L’OPN permet : Des économies substantielles, l’accès aux médicaments génériques, un contrôle de qualité renforcé.
Toutes les structures publiques du pays s’y approvisionnent, et ce système fonctionne. Plus grave encore : la loi pharmaceutique gabonaise interdit formellement à toute entité ne remplissant pas les conditions légales d’importer directement des médicaments.
En important des médicaments depuis l’étranger, le coordonnateur général du SAMU Social foule aux pieds ces dispositions, exposant les populations les plus vulnérables à des médicaments illicites ou dangereux.
Une politique de santé bricolée au sommet de l’État
Il est rapporté que le Président de la République aurait déclaré que l’hôpital public ne se relèvera pas de sitôt, sans en expliquer les raisons ni proposer de solution structurelle. Faut-il alors comprendre que l’État renonce à l’hôpital public et se contente de structures concurrentes mal organisées, recevant chaque jour des cas mal pris en charge, devenant parfois de véritables mouroirs ?
Ces structures servent trop souvent de prétexte à la dilapidation de ressources publiques, pendant que certains responsables vont passer les fêtes à Paris, des familles sinistrées des derniers orages,
les déguerpis de Plaine Orety, ceux du Carrefour de la SNI, dorment à la belle étoile.
Pendant ce temps, des sommes astronomiques sont mobilisés pour : des vidéos, des opérations de communication, des distributions de béquilles et de lunettes. Une remise en cause nécessaire et salutaire.

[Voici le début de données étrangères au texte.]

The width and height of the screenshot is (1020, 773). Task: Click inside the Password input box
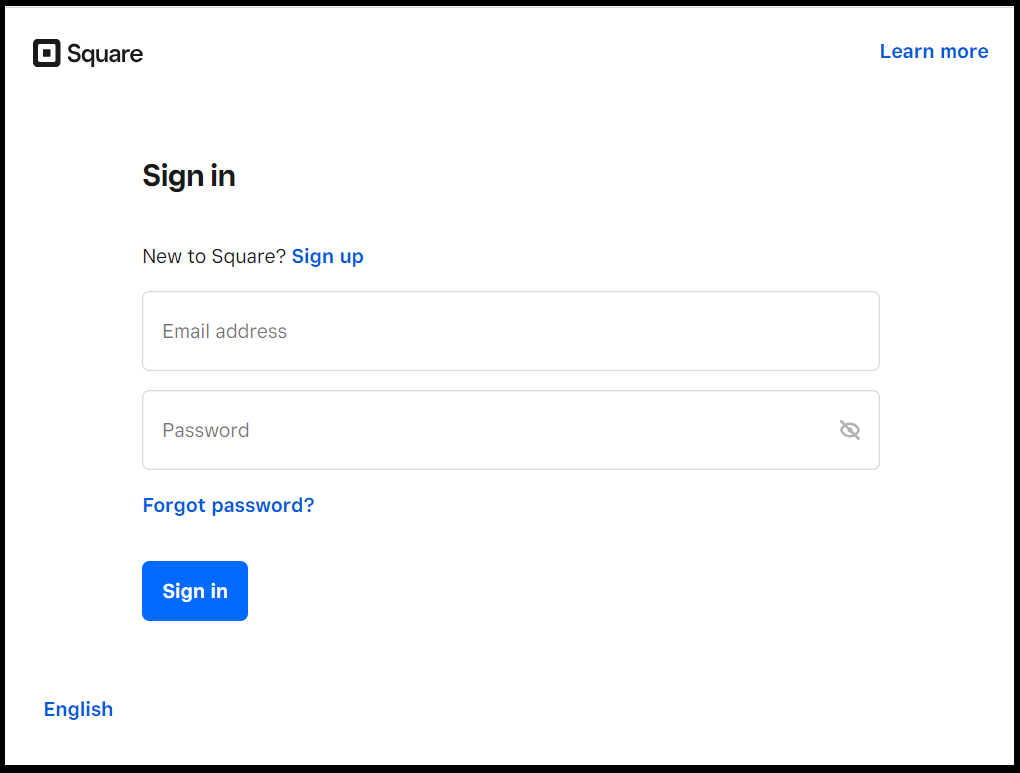(490, 430)
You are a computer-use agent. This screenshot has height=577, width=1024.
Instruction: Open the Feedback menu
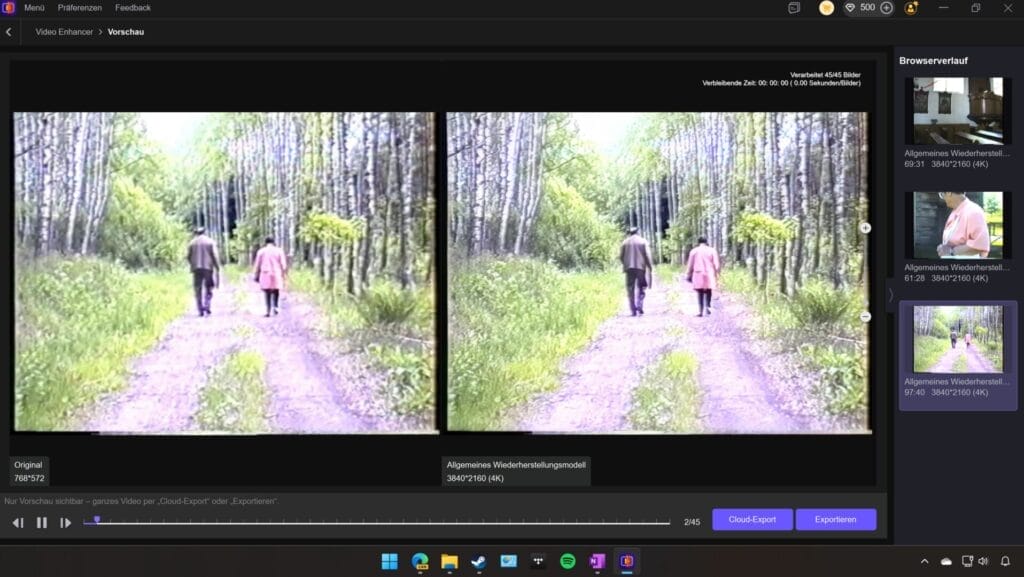click(133, 8)
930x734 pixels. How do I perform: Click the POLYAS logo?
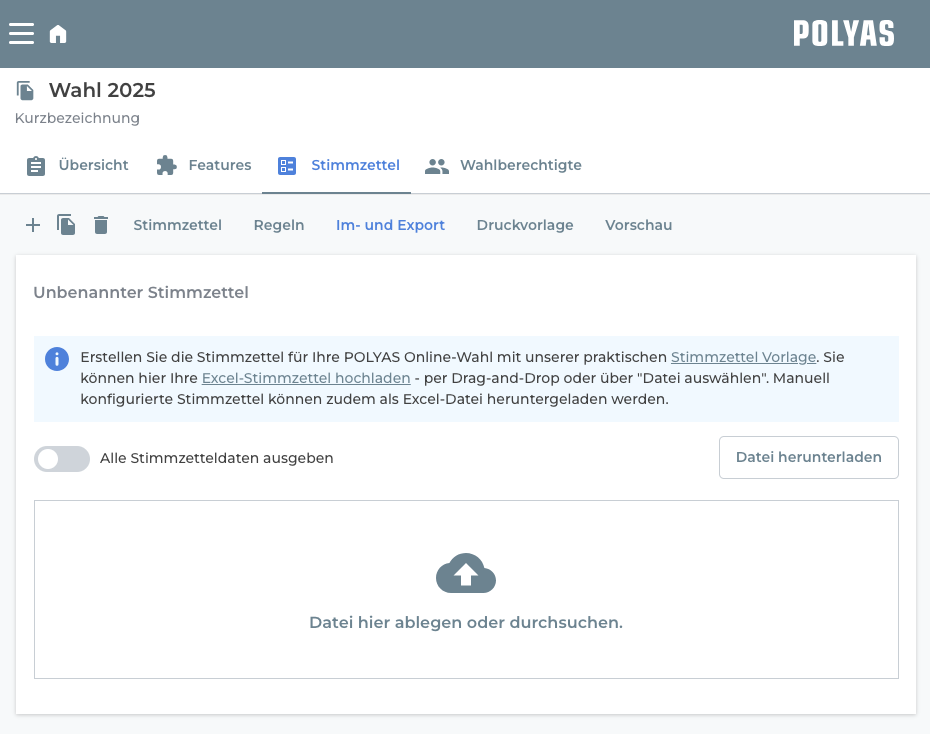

Le Dr Yaba apparaît manifestement mal à l’aise, car il comprend la pertinence des critiques formulées. L’outil qu’il a contribué à créer s’est éloigné de ses missions initiales. Il lui suffirait d’un peu de courage politique pour : se remettre en question, accepter l’aide, restaurer cohérence et efficacité.
Car le SAMU Social ne remplacera jamais l’hôpital public
Il peut, dans des cas isolés, jouer un rôle d’urgence. Rien de plus. La CNAMGS doit aussi s’expliquer Pourquoi 815 000 Gabonais se tournent-ils vers le SAMU Social alors que l’État a mis en place la CNAMGS, censée garantir la prise en charge des Gabonais économiquement faibles ? Cette question est centrale et appelle des réponses claires.
Conclusion
Le Président de la République doit prendre toute la mesure de ces graves dysfonctionnements et s’entourer d’hommes et de femmes prêts à sortir le Gabon de l’impasse dans la quelle il se trouve.